Work task: Beginning at the line that contains "Instruction: Expand the", output each line exactly through the end of the records, and drop any pictures.

Dataset entries

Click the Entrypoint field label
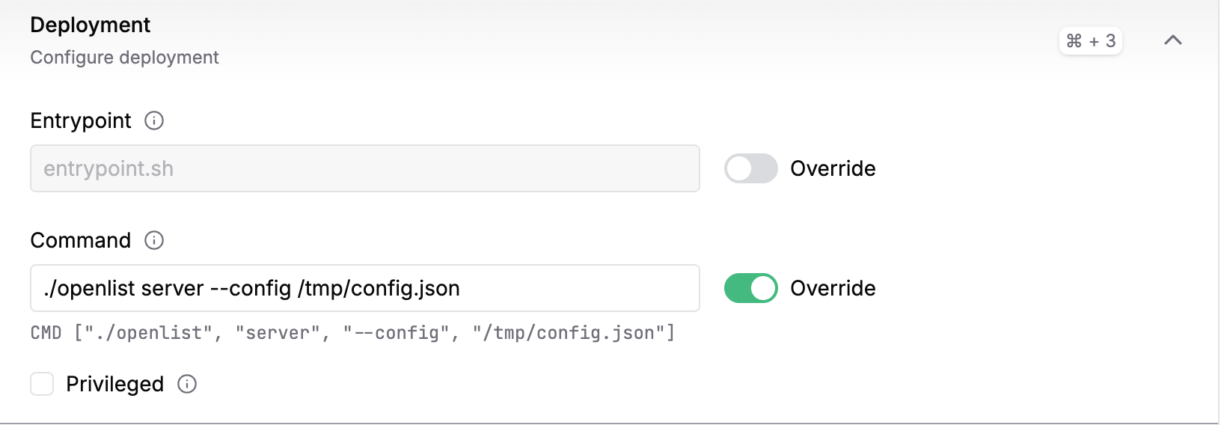The height and width of the screenshot is (425, 1221). (x=81, y=120)
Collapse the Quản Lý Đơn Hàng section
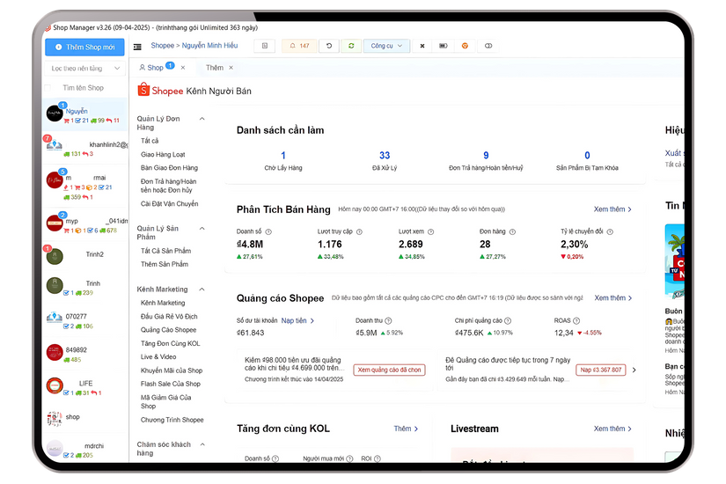The height and width of the screenshot is (484, 726). click(202, 118)
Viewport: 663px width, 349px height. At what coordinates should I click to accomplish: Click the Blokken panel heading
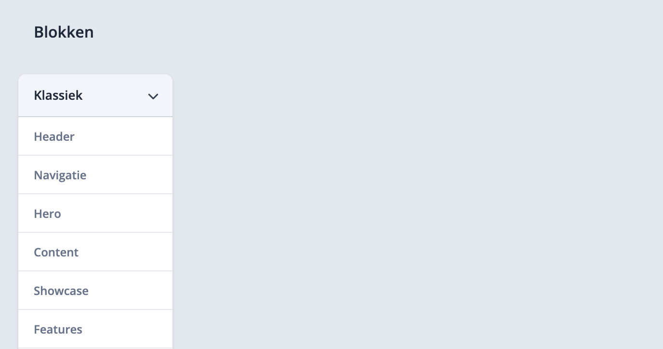coord(64,32)
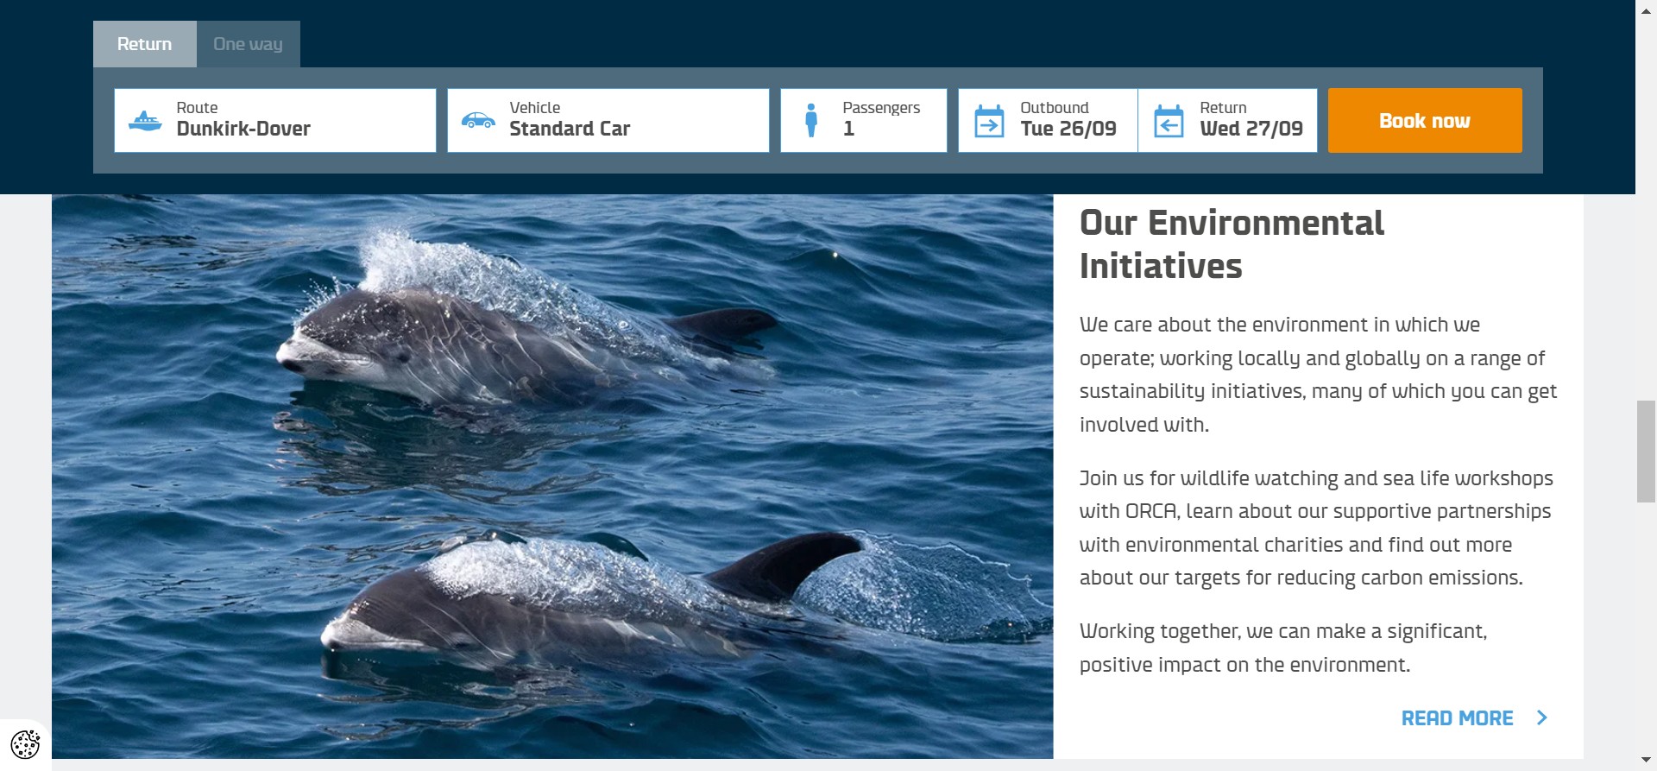Click the arrow next to Read More
This screenshot has height=771, width=1657.
(1542, 717)
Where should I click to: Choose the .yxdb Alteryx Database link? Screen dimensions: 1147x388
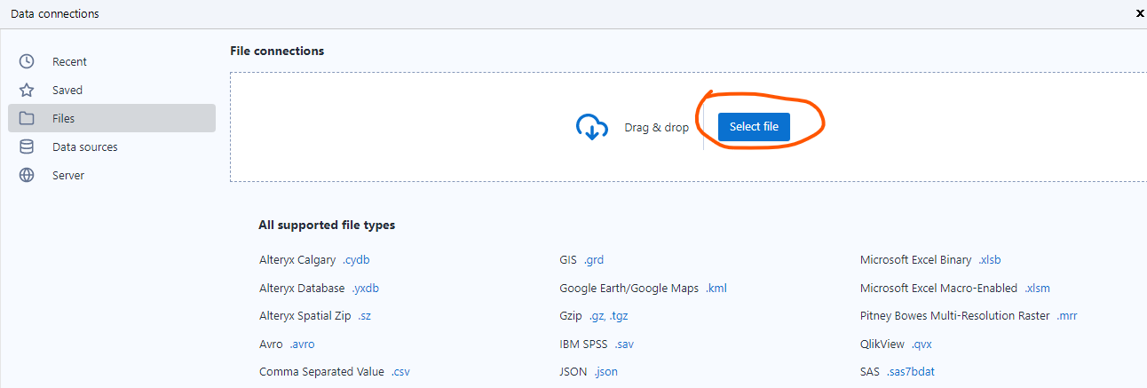pos(371,289)
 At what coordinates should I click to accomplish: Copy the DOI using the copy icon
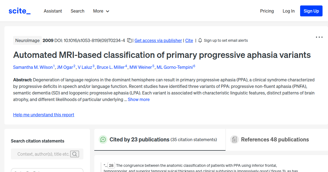(x=129, y=40)

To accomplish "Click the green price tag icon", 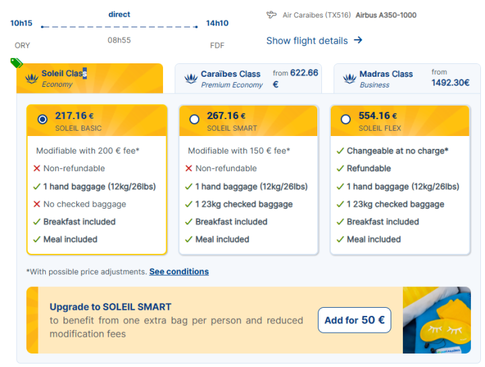I will 17,63.
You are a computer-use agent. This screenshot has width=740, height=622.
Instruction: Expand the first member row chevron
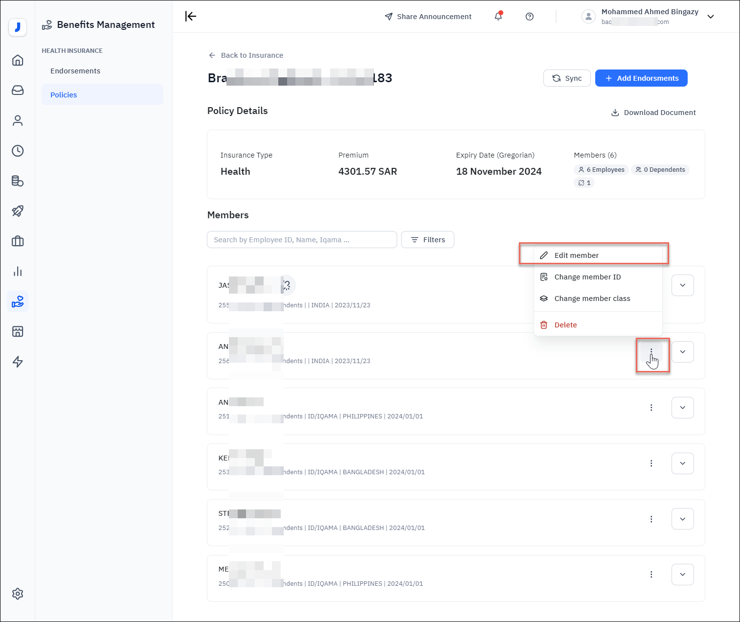(682, 285)
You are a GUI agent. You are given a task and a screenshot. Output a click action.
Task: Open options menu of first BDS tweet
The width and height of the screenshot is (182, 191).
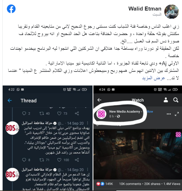click(x=88, y=123)
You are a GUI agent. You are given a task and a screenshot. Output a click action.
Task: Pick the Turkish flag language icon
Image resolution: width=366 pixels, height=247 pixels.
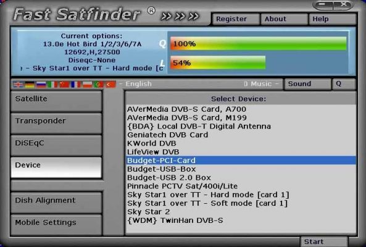[110, 84]
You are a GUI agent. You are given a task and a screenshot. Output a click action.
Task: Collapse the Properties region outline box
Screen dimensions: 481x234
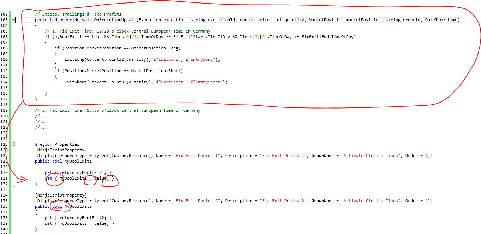(13, 144)
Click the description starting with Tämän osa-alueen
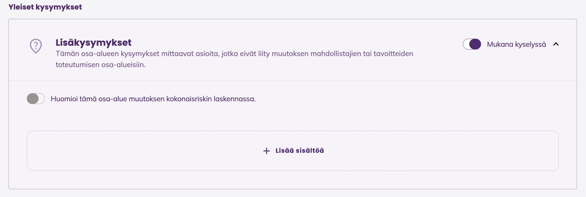This screenshot has height=197, width=586. click(234, 59)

Your solution:
Instruction: Expand the first member row chevron
(682, 285)
You are a GUI agent. You are given a task and a screenshot. Output a click action.
Task: Open options menu of first BDS tweet
The width and height of the screenshot is (182, 191).
click(x=88, y=123)
You are a GUI agent. You are given a task and a screenshot. Output a click action.
Task: Pick the Turkish flag language icon
Image resolution: width=366 pixels, height=247 pixels.
[110, 84]
You are a GUI agent. You are given a task and a screenshot. Output a click action.
Task: Collapse the Properties region outline box
Screen dimensions: 481x234
(13, 144)
Click the description starting with Tämän osa-alueen
This screenshot has height=197, width=586. click(234, 59)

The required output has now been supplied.